* [What you will do]:
List every line below containing "computer".

* [Task material]:
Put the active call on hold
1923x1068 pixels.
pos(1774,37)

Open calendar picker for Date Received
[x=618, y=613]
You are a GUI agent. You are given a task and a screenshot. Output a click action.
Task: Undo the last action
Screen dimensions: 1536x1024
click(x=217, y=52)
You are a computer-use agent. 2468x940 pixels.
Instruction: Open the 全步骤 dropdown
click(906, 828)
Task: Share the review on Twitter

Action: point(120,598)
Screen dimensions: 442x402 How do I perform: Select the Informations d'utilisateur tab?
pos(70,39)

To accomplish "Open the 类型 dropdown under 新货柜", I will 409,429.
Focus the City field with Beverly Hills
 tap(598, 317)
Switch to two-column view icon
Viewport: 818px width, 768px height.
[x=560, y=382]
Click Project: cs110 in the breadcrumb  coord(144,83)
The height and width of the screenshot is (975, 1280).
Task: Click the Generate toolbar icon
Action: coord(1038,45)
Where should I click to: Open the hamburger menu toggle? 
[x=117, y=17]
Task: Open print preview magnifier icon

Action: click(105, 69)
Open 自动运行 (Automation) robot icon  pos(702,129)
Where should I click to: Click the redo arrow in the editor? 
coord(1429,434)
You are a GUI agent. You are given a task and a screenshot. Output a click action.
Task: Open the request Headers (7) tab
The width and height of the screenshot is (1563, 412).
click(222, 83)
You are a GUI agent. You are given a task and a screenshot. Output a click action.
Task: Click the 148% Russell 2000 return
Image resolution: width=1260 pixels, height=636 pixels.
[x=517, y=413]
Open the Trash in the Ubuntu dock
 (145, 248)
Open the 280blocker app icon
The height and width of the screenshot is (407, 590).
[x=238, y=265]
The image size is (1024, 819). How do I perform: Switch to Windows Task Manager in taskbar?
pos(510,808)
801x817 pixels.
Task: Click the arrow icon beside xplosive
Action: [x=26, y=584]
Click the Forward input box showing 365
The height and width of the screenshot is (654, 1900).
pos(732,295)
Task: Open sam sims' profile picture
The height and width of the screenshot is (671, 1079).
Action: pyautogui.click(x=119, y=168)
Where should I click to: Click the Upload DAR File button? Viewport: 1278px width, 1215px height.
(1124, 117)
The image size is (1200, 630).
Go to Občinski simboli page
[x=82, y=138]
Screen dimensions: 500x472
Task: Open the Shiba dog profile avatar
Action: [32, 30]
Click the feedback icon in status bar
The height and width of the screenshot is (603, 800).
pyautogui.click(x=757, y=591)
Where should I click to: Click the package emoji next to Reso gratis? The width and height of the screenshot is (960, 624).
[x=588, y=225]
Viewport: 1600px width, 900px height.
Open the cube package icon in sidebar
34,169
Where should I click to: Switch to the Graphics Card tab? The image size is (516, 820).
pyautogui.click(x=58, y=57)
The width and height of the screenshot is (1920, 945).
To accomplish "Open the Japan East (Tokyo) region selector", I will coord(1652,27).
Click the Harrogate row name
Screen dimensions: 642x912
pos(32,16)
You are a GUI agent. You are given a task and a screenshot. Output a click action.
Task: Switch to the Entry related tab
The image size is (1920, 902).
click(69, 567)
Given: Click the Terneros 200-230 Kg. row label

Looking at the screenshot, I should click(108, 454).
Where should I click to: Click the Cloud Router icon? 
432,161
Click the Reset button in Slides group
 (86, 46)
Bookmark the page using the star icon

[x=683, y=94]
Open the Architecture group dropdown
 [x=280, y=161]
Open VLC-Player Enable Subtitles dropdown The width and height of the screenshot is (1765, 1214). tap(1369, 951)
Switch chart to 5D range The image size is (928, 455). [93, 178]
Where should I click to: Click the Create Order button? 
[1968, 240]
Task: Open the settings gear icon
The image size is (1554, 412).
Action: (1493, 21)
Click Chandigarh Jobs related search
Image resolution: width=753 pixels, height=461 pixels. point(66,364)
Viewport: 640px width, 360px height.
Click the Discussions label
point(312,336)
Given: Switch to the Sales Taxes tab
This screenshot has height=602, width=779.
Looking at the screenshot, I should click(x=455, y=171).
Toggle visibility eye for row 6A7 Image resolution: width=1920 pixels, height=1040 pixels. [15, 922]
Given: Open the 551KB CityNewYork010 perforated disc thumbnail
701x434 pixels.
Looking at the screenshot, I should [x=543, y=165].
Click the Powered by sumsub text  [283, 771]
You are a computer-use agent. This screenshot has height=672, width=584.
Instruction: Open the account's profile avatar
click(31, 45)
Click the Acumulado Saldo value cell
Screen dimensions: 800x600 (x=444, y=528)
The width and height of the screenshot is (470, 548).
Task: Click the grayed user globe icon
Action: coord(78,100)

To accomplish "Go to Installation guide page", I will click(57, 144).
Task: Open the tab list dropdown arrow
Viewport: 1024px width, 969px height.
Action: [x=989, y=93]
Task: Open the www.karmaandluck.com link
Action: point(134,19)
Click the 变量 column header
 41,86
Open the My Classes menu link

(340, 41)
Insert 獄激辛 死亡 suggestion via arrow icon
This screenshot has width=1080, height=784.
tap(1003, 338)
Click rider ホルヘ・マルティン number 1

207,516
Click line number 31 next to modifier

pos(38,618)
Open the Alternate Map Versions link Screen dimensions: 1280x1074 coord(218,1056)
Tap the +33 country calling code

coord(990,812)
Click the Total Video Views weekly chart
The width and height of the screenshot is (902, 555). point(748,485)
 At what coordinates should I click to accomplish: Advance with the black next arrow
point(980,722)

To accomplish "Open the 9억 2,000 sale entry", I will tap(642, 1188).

* [Result for this task]:
You are a computer-use agent. 2468x940 pixels.
You are a computer-use agent. This screenshot has height=672, width=584.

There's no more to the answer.